Tokushima – Awa Odori Festival

The Awa Dance (Awa Odori) is Tokushima’s largest annual event and boasts a history of over 400 years. The festival is well established in various areas even outside the prefecture, and Awa Dance troupes are regularly invited to events outside of Japan, placing it alongside the Rio Carnivale as one of the largest dance events in the world.
Three theories exist regarding the origins of the Awa Dance.One is that the dance is a local version of the Bon Festival dance performed in summer throughout Japan. Another is that it grew from celebrations on the completion of Tokushima Castle held by Masayasu Sogo in 1587, when Lord Hachisuka Iemasa provided rice wine to the townspeople gathered below and the crowd began dancing with abandon.The third theory is connected with the organized dancing troupes known as “Ren” that are a central feature of the Awa Dance, said to show the influence of furyu, an ancient form of dramatic dance that was a predecessor of Noh theatre.There is record in Miyoshi district records from 1663 of a furyu dance at Shozui Castle in 1578, and this performance is thought to be the origin of the Awa Dance in this theory.
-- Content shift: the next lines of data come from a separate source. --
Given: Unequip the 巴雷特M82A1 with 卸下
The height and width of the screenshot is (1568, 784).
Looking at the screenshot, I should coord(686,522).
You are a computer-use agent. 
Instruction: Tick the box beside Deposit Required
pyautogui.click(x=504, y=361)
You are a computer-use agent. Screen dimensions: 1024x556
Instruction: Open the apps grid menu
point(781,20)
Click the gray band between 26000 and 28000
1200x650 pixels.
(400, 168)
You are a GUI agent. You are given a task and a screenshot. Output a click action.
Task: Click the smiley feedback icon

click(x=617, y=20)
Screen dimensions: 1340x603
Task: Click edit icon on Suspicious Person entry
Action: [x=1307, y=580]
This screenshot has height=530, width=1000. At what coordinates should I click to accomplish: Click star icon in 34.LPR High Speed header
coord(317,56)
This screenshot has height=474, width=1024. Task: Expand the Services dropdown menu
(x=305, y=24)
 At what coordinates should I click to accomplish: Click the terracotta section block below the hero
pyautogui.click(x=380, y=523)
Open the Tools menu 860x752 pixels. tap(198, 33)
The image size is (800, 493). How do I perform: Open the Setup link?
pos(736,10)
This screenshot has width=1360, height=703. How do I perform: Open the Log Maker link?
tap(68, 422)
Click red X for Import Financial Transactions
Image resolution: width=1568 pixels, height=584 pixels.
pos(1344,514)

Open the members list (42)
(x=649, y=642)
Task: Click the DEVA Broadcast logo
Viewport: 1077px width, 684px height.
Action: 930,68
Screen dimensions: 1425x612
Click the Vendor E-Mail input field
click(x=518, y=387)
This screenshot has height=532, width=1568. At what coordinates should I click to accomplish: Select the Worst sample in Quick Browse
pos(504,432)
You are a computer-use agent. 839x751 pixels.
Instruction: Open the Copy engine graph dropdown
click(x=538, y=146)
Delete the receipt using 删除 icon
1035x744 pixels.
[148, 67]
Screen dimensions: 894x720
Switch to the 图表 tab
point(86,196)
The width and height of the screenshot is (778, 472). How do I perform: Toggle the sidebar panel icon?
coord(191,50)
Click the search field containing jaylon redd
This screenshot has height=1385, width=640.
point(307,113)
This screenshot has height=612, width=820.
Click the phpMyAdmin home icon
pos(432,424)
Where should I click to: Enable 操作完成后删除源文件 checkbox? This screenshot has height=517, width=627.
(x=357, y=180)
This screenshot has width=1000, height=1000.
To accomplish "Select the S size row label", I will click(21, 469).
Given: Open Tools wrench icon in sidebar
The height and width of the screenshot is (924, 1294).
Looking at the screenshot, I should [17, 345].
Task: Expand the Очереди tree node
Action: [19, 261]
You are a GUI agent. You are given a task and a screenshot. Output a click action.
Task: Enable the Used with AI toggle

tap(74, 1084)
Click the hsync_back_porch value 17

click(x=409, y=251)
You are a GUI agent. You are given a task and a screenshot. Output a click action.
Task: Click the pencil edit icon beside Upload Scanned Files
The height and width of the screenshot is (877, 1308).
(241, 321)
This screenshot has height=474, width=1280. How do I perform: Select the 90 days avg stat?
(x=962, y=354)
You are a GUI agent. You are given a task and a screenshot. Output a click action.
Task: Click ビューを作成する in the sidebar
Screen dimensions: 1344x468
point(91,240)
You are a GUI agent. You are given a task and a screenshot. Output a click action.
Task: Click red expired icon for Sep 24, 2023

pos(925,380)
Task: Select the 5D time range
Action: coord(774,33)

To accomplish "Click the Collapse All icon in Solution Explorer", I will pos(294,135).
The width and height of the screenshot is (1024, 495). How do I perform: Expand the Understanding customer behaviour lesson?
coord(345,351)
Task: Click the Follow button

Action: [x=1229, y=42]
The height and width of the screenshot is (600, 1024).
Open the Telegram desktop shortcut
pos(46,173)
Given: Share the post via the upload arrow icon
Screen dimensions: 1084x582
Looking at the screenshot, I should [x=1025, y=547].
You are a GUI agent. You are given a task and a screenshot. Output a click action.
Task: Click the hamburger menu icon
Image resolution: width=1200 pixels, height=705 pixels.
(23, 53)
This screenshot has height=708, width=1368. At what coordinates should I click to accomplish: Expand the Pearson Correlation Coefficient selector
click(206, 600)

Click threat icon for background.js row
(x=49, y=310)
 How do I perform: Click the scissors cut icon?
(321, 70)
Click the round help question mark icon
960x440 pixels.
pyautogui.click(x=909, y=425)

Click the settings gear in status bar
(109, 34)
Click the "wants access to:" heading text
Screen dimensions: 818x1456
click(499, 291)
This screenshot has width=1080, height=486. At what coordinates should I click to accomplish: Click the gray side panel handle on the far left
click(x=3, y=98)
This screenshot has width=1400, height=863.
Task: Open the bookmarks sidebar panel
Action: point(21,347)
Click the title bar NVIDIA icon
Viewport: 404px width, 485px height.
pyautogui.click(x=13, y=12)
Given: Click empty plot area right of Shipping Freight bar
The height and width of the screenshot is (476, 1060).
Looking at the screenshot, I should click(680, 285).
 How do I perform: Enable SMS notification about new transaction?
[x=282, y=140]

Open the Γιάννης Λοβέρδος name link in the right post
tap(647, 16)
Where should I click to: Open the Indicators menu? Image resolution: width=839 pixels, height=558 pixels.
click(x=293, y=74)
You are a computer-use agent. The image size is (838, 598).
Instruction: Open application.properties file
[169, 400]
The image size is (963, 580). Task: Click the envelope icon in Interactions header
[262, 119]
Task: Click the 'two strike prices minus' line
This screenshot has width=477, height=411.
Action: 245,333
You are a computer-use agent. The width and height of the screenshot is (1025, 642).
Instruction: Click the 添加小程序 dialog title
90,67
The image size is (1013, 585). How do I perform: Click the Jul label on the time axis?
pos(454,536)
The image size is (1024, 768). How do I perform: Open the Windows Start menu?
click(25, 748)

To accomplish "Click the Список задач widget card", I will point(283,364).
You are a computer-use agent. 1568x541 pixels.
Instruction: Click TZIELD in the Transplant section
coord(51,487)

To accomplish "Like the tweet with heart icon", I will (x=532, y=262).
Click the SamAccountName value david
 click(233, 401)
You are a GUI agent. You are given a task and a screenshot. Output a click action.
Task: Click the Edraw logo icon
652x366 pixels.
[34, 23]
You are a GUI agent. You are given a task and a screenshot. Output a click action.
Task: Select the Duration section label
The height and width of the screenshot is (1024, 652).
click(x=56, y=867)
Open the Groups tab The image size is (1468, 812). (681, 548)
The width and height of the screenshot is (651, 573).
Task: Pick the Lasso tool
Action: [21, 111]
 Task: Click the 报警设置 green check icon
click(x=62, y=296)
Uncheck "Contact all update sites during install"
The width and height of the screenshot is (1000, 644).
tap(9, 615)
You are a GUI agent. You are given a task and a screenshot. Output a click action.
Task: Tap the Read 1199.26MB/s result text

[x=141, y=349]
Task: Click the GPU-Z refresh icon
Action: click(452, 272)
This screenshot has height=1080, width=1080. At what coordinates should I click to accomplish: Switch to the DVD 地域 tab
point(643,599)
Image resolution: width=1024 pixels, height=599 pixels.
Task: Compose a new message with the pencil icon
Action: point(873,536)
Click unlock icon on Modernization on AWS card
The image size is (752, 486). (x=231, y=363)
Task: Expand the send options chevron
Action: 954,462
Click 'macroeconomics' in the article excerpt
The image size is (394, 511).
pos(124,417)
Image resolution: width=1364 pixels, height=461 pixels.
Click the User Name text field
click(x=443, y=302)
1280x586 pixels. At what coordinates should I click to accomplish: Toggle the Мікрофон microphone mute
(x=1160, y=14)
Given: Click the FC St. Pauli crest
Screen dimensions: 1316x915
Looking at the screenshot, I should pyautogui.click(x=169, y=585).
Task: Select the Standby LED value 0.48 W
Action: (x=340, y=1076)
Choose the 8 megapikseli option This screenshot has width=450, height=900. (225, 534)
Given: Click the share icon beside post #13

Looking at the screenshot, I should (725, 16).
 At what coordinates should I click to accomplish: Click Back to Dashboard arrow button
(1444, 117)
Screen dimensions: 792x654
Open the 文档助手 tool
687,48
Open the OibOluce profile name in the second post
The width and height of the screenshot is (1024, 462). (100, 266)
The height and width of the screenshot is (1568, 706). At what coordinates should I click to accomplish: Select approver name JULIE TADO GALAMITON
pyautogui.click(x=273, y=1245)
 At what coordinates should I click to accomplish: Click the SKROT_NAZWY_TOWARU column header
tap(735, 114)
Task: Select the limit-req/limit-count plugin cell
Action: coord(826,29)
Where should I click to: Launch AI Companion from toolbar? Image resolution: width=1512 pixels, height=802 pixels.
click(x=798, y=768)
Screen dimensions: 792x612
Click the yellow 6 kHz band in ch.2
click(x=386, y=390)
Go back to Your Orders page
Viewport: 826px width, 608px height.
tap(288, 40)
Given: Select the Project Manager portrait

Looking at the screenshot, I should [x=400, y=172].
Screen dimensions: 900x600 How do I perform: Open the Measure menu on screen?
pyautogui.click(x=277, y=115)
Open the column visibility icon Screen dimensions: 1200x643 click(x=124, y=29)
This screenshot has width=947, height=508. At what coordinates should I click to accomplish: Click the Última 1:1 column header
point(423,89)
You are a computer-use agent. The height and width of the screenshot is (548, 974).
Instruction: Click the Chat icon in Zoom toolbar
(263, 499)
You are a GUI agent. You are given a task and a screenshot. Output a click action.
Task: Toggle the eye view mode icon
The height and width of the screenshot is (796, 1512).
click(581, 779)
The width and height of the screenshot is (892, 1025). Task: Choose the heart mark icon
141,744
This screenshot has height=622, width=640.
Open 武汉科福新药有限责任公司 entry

Promotion of the festival as a tourist event began in the 1920s, the same time when the name “Awa Odori” was adopted.
Today the dance is held in many locations throughout the prefecture as the main event of summer, in association with the traditional Bon Festival. By far the most popular area is in Tokushima City where the dance draws some 1.3 million visitors over the period of August 12 to 15, bringing the city center alive with excitement. From 6:00pm to 10:30pm every night of the dance, all of downtown Tokushima becomes a giant dancing stage. Main performances are held in parks and along the main streets at seven dance stages, four plazas, one ‘dance road’ and three large intersections. The Awa Dance is also held in Naruto, Miyoshi, Yoshinogawa, Tsurugi-cho and many other cities and towns throughout the prefecture. All of Tokushima catches the summer fever in preparation for the festival.